##### Data for this exercise

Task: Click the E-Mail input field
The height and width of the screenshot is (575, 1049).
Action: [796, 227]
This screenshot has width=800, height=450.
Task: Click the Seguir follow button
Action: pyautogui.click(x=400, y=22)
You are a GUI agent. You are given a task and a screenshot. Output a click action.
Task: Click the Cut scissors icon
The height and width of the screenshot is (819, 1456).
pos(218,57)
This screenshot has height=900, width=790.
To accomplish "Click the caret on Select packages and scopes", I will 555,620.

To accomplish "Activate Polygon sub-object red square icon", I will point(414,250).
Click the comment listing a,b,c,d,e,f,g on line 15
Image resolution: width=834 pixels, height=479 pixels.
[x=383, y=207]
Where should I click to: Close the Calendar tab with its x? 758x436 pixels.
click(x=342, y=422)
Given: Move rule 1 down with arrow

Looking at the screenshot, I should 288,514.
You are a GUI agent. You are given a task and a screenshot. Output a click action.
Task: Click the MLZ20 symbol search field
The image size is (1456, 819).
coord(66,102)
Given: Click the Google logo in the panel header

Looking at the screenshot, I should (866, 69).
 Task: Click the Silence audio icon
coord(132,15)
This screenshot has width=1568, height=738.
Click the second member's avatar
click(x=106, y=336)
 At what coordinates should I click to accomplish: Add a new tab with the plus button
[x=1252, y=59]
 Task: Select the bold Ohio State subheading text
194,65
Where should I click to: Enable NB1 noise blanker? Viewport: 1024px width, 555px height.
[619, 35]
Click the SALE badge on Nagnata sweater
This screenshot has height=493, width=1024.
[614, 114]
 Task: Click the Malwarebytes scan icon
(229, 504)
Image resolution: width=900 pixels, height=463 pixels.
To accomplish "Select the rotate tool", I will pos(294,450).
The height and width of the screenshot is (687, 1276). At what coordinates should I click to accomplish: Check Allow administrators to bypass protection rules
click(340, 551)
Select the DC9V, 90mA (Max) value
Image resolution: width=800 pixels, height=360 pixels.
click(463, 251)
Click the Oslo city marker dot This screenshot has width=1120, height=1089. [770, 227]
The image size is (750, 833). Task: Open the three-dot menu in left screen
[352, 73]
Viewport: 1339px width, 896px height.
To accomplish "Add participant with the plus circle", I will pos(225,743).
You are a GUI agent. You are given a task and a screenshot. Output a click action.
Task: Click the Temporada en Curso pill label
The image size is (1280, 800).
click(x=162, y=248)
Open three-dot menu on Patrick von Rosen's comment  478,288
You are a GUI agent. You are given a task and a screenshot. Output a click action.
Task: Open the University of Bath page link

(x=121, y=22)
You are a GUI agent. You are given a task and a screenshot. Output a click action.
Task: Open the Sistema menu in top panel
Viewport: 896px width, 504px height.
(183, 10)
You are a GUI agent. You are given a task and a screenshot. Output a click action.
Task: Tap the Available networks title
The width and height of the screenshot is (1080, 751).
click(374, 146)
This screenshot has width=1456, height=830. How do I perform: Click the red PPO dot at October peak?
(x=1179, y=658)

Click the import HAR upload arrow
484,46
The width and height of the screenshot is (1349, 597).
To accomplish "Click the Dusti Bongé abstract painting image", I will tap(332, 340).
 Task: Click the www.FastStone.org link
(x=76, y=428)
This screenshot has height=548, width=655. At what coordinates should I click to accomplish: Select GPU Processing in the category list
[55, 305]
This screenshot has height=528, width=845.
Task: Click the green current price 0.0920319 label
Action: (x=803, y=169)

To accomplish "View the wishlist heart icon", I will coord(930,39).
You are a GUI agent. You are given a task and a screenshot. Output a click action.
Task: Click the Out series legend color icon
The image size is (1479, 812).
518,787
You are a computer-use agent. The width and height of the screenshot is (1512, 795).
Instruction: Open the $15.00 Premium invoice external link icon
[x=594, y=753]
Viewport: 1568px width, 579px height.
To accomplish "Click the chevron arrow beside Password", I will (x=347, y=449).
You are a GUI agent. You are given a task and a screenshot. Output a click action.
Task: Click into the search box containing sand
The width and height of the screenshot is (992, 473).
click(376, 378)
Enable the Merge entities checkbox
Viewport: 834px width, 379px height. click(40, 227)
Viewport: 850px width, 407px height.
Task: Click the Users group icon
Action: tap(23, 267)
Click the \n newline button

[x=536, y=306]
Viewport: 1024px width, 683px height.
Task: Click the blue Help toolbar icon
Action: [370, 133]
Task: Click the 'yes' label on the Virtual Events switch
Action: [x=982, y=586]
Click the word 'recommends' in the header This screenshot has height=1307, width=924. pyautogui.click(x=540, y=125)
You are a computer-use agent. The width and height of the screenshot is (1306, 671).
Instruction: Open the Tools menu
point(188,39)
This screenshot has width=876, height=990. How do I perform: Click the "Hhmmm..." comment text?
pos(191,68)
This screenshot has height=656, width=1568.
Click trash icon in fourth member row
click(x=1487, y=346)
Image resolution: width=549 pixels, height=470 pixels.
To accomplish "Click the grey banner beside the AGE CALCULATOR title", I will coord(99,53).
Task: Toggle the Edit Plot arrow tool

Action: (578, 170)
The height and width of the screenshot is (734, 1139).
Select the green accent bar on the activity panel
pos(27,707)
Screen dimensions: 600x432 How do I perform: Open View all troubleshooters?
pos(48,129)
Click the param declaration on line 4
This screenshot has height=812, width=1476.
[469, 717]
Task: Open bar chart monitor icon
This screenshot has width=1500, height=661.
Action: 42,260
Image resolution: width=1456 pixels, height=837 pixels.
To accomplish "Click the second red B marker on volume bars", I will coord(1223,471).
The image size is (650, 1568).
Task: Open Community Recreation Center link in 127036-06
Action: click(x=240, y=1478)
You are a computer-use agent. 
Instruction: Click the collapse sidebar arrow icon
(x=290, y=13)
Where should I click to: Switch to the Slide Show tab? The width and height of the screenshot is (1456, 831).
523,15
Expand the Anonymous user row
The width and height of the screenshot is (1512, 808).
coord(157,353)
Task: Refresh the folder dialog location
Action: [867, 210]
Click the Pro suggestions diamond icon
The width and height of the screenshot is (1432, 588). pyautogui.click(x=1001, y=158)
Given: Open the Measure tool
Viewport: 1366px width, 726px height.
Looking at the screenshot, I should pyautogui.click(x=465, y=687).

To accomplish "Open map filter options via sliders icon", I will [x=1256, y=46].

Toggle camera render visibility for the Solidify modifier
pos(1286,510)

##########

__Short exercise__. Rewrite the material from its first line through the line containing "Action: pyautogui.click(x=400, y=22)", replacing "E-Mail input field" with "Email address box" and leaving everything else unchanged.

__Task output__.
Task: Click the Email address box
The height and width of the screenshot is (575, 1049).
Action: [796, 227]
This screenshot has width=800, height=450.
Task: Click the Seguir follow button
Action: pyautogui.click(x=400, y=22)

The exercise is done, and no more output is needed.